Local pastor talks about the impact of history on Black women’s health

Rev. Dr. Ann Marie Bentsi-Addison Posey of the Warwick AME Church traces the roots of health inequity

| 19 May 2022 | 04:26

Speaking at times in a voice filled with passion, the Rev. Dr. Ann Marie Bentsi-Addison Posey of the Warwick AME Church talked over Zoom on March 27, 2022 about why health outcomes in Black women and people of color are often worse than those of white women.

Posey provided the virtual audience with a comprehensive backgrounder in how Black women have been treated in this country: initially as property; as livestock to bear children to be used as free labor; and the lesser-known history, as human guinea pigs for doctors and medical students.

This deep context illuminates today’s imbalanced dynamics, in which Black women often mistrust the medical establishment. Along with socioeconomic disparities – like the fact that a Black woman earns an average of $0.63 to a white man’s dollar -- and a disproportionate lack of access to insurance, the stage is set for inferior health outcomes for Black women and, more broadly, women of color.

“At no time has there ever been attention brought to the fact that our bodies have been violated since we set our feet on these shores involuntarily until today,” said Posey.

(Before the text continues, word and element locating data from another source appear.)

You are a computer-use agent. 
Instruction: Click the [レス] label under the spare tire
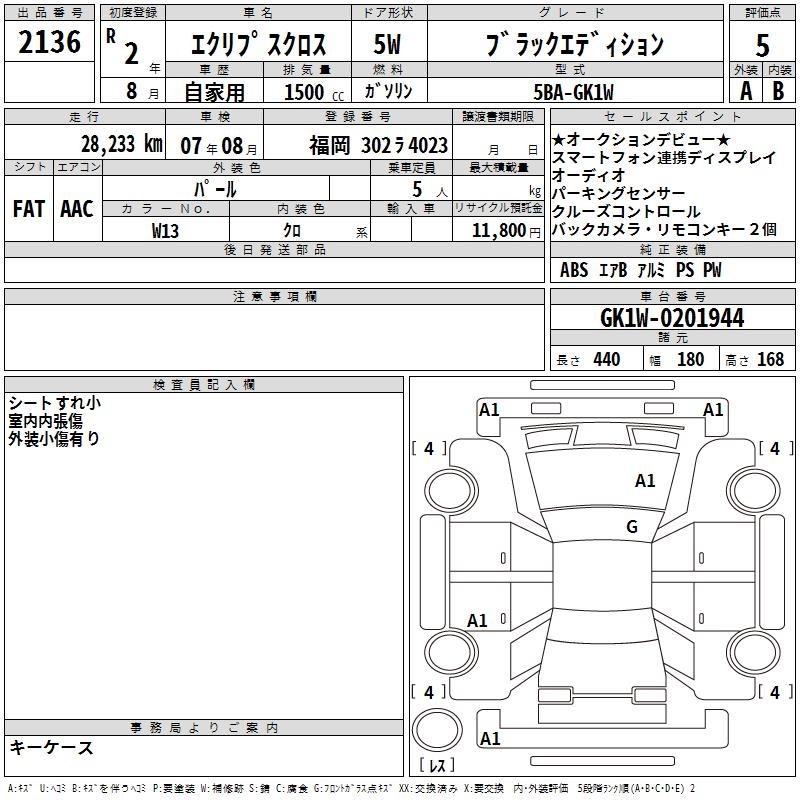[x=437, y=767]
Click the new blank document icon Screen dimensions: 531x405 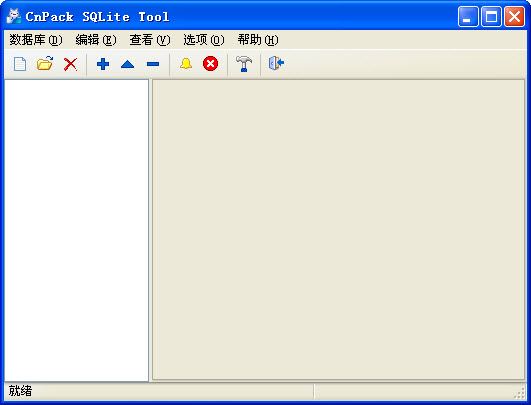click(x=20, y=64)
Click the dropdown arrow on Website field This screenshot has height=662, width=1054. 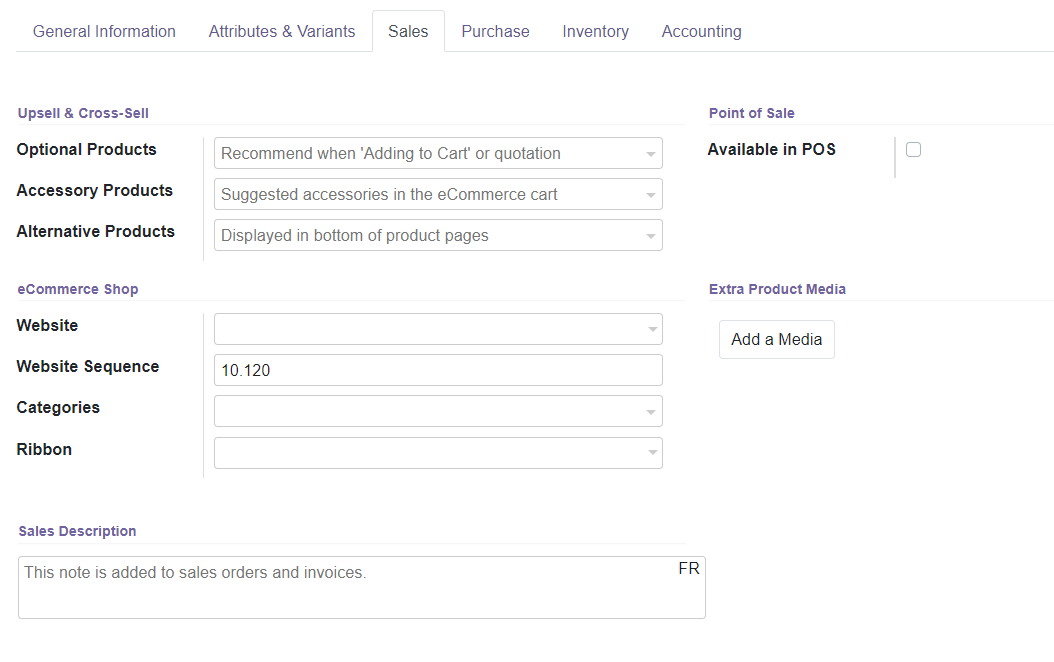tap(651, 328)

This medical disenfranchisement is not a historical bygone. Posey cited a 2016 study that found that when four actors – a Black woman, a white woman, a Black man and a white man - playing patients with the identical complaint went to an ER, each had a very different outcome. The Black woman received the least attention, her symptoms, she was told, were all in her head, and she was sent home. Her white male counterpart, by contrast, was taken seriously, and his complaints thoroughly investigated.

The Covid pandemic has widened these fractures in ways that will manifest for years to come. Delays in cancer screenings, including 285,000 missed breast exams, could lead to excess breast cancer deaths of 2,487 over the next decade.

Posey stressed the importance of better health education, improved access to health care; the need for both patient and provider to have timely, accurate communication, where each really hears and understands the other.

“Better education leads to better outcomes,” she said. “When we know better, we can do better.”

The three main causes of disparities in health care treatment and outcomes are:
1. Patient level factors: patient preferences, attitudes and general adherence to treatment plans; frequency of genetic variations (such as sickle cell anemia in Black patients); and diet and physical activity or lack thereof.
2. Health care system level factors: the cost of services and specialists; people who are under- or uninsured, or who live in a geographically disadvantaged area, tend to receive lower-quality care if they can get care at all.
3. Practitioner level factors: stereotyping and implicit bias, like the flawed assumption commonly held today by medical professionals that Black people feel less pain; a lack of rapport that contributes to a cultural mistrust of the system.